## Work task
Restrict the output to the lines below starting at the one that contains "De puro guapo (100, 2069)" and ending at the one that contains "Alberto Castillo (71, 320)", and restate them word for word, both ends included.

:: Task input

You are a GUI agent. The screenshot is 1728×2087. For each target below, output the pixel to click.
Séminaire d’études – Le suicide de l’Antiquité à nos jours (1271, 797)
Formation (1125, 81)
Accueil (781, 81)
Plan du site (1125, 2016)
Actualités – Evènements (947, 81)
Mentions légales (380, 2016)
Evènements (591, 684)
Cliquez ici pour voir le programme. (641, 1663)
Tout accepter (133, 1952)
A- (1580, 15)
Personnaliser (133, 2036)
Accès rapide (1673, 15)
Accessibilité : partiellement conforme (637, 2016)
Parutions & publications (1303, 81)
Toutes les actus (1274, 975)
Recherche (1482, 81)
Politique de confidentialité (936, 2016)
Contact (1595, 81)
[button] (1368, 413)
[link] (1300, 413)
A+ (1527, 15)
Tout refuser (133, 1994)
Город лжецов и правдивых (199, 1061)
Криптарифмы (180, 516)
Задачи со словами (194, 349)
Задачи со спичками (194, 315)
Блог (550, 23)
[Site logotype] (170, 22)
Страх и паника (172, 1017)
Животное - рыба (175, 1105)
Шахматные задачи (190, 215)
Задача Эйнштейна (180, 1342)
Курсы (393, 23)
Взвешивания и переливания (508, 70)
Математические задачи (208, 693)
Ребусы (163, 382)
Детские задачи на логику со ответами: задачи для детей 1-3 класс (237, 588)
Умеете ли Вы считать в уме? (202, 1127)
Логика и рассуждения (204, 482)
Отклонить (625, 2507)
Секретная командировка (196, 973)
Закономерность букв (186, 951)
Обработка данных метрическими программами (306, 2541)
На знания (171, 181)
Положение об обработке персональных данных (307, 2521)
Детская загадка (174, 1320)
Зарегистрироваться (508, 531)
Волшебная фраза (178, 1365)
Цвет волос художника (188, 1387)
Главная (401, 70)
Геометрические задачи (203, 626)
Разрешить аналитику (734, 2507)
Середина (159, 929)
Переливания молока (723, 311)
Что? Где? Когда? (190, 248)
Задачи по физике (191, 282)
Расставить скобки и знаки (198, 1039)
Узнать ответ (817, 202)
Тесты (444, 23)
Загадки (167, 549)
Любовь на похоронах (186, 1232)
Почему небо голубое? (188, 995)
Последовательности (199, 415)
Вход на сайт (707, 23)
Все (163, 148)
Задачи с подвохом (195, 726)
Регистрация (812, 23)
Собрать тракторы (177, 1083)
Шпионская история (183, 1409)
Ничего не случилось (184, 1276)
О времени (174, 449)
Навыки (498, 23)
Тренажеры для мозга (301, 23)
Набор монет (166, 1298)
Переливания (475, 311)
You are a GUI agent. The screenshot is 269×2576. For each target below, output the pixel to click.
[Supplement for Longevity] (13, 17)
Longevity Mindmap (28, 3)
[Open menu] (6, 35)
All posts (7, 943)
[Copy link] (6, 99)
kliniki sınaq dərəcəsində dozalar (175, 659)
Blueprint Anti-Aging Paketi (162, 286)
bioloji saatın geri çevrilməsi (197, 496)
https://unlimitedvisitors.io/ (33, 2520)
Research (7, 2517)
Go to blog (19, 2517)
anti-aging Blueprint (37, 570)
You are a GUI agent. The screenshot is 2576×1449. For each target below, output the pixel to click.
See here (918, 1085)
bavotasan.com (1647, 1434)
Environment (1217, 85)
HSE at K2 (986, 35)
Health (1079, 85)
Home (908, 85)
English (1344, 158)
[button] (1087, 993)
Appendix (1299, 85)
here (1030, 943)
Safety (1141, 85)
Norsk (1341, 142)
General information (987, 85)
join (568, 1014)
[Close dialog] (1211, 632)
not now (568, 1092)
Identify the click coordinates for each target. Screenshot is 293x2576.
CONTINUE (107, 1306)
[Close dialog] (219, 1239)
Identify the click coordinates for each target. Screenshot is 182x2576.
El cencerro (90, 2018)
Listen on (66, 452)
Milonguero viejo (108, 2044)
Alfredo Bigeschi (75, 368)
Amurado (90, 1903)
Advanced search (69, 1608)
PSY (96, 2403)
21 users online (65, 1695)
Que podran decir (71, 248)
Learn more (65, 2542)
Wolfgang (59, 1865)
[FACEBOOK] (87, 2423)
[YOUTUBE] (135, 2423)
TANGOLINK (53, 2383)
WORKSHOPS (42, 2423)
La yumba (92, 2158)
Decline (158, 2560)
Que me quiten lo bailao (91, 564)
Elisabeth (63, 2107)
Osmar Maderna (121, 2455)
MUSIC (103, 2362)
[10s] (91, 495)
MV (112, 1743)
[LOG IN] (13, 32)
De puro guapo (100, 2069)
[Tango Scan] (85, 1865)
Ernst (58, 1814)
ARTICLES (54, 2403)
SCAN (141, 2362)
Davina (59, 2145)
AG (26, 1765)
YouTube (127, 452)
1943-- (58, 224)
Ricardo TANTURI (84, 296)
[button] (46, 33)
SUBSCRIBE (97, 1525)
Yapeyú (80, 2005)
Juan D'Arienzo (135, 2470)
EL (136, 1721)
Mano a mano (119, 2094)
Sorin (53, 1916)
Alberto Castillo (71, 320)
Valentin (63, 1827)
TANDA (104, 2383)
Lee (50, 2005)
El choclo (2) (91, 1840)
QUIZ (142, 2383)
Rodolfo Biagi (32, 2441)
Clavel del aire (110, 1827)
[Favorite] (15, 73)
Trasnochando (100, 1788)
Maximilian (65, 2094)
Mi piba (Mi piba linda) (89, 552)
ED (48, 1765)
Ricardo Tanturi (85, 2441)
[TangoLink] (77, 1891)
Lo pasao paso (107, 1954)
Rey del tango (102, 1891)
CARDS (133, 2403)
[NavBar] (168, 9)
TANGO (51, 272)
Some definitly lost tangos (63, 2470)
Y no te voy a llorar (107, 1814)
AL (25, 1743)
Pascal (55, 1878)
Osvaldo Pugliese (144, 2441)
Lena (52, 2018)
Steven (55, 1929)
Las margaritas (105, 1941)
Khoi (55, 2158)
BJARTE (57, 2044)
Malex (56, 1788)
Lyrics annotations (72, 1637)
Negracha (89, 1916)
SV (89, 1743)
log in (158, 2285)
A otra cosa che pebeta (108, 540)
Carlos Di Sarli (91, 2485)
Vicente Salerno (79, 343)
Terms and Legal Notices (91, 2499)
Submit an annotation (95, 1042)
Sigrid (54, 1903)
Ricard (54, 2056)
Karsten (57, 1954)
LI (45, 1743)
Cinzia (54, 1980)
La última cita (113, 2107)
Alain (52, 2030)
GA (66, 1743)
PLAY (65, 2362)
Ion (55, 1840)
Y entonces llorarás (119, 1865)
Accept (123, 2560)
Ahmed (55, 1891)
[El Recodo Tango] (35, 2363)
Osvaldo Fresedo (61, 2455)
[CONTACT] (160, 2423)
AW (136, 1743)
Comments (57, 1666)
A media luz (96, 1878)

::::

## Answer below
De puro guapo (100, 2069)
[Tango Scan] (85, 1865)
Ernst (58, 1814)
ARTICLES (54, 2403)
SCAN (141, 2362)
Davina (59, 2145)
AG (26, 1765)
YouTube (127, 452)
1943-- (58, 224)
Ricardo TANTURI (84, 296)
[button] (46, 33)
SUBSCRIBE (97, 1525)
Yapeyú (80, 2005)
Juan D'Arienzo (135, 2470)
EL (136, 1721)
Mano a mano (119, 2094)
Sorin (53, 1916)
Alberto Castillo (71, 320)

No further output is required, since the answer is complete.